Scientific American: Cyber View: The Web Learns to Read<p>: June 1998

[This local archive copy is from the official and canonical URL, http://www.sciam.com/1998/0698issue/0698cyber.html; please refer to the canonical source document if possible.]

...........

The Web Learns to Read

Imagine lifting up a page arriving from the World Wide Web to watch the computers beneath negotiate their transfers over the Internet. You would see them conversing in four distinct languages. Three of those four tongues are extremely terse and rigid; they are spoken only by machines. It is the fourth one, HyperText Markup Language (HTML), that has made the Web such a phenomenon. HTML is similar enough to English that masses of people have learned to use it to annotate documents so that almost any kind of computer can display them. But HTML is still rigid; a committee must approve every new addition to its narrow vocabulary.

In February a fifth language was approved for use on the Web--one that could have consequences nearly as profound as the development of HTML did seven years ago. Extensible Markup Language (XML), like HTML, is surprisingly easy for humans to read and write, considering that it was developed by an international group of 60 engineers. But XML is much more flexible than HTML; anyone can create words for the language. More than that, devices that can understand XML (within a few years, probably almost all the machines hooked to the Internet) will be able to do more intelligent things than simply display the information on Web pages. XML gives computers the ability to comprehend, in some sense, what they read on the Web.

To understand how, imagine that you want to rent a dacha on the shores of the Black Sea for a vacation, but you cannot read Russian. A friend in Odessa e-mails you the classified rental listings from the local paper. Even if he inserts descriptions of how the ads appeared in the newspaper--there was a line here, this word was in boldface--that hardly helps. But what if he annotated the Russian text to indicate which numbers referred to prices and which to bedrooms? Or if he highlighted each reference to a view and noted that jxtym [jhjij means "very good"? Suddenly the listings would be useful.

To browser programs, Web pages today are typically long stretches of gibberish (what we humans would see as English or Russian), with a few intelligible HTML words that describe how to arrange the chunks of gibberish on the page and what typeface to put them in. Publishers can use HTML to make Web pages pretty, but getting the pages to do anything semi-intelligent--to reorder a list of properties according to price, for example--requires a separate program. Then readers must wait while that program generates a whole new page on some distant, overburdened server and sends it to them. That costly, inefficient process is what makes the Web so clumsy and slow at providing services such as travel reservations, customized news or useful searches--and why so few companies offer such services on-line.

XML should fix those problems. It allows authors to annotate their pages with labels that describe what pieces of text are, rather than simply how they should appear. The Odessa Tribune, for example, could mark up its classifieds so that Web browsers can distinguish ads for vodka from those for dachas and can identify within each dacha listing the price, size and view of the property.
----------
Brief 1 -
Answer from the article on XML:
(a) In how many distinct languages do the computers beneath a Web page converse?
(b) In what month was XML approved for use on the Web?
(c) How many engineers developed XML?
Brief 2 - Continue the article on XML with a few paragraphs that follow its last sentence, in the same style.
The data after this point comes from a different source than the article on XML.
----------
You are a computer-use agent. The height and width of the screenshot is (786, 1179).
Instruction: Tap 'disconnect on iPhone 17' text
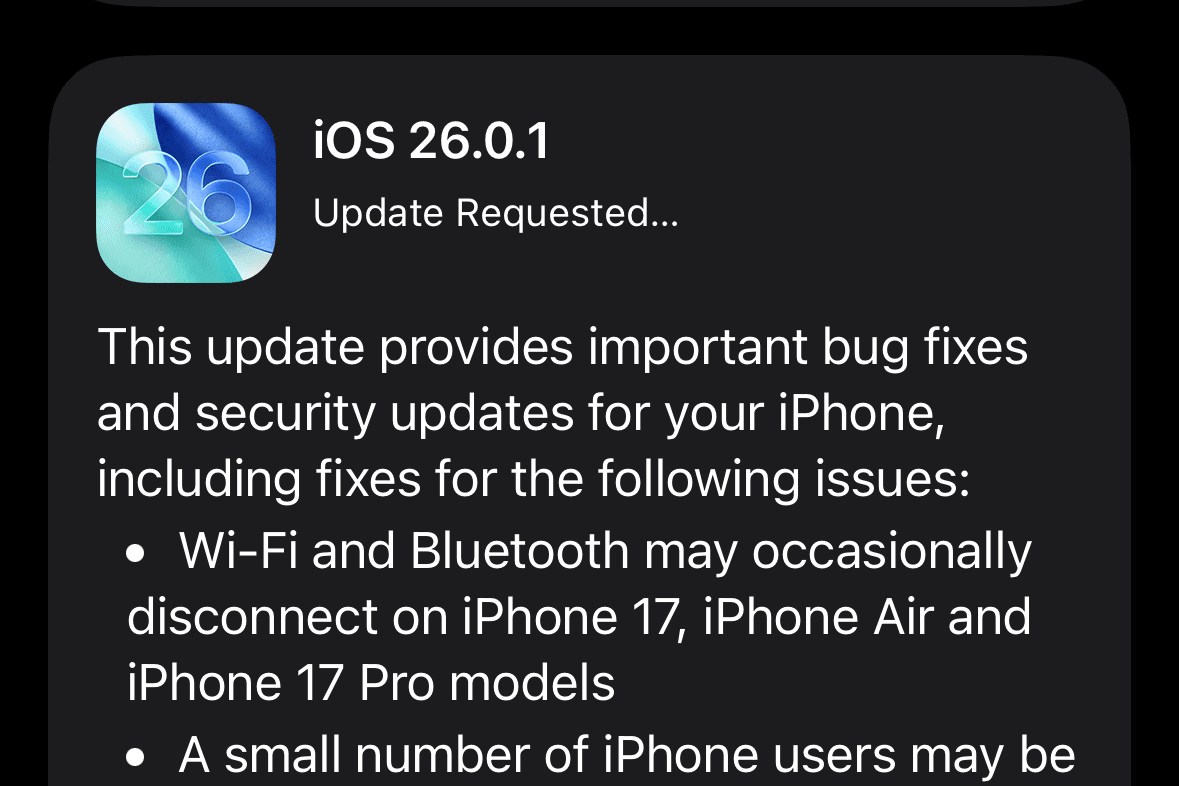pos(402,617)
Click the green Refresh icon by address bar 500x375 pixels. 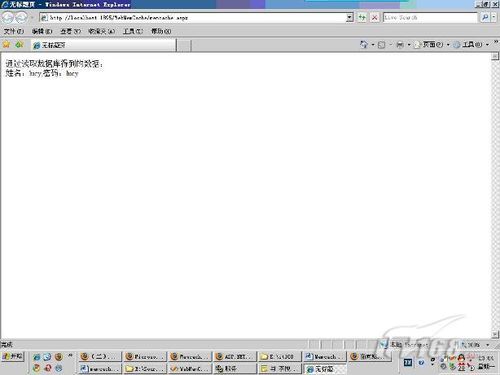(x=362, y=17)
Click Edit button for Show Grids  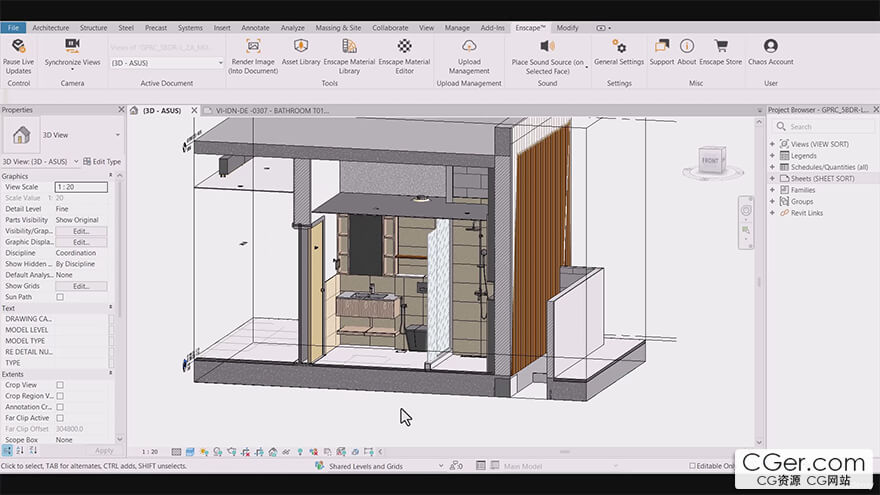click(81, 286)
----------
Response 1 -
(a) Four.
(b) February.
(c) 60.

Response 2 -
Now that XML has been certified as a Web standard, both Microsoft and Netscape have announced that the next major releases of their browsers will understand the new language. Using so-called style sheets, the programs will be able simply to display XML documents much as they format HTML pages now. But if snippets of code, known as scripts and applets, are embedded in an XML page, the browsers could also act on the information it contains. The Odessa listings could be culled to remove properties costing over 2,000 rubles or even combined with dacha listings from five other on-line newspapers.

In essence, XML offers the first universal database translator, a way to convert information in virtually any repository into a form that almost any other computer can manipulate. As such, it should eventually make Internet searches dramatically more useful, in two ways. First, surfers could limit their searches to specific kinds of Web pages: recipes, say, or news stories or product descriptions. Second, many of the most useful bits of information on the Web remain tucked inside databases that are hidden from the search robots traversing the Net in search of text for their indexes. With XML, Medline could open up its database of medical journal abstracts so that any program could search them. General Motors could do the same for its spare-parts catalogue.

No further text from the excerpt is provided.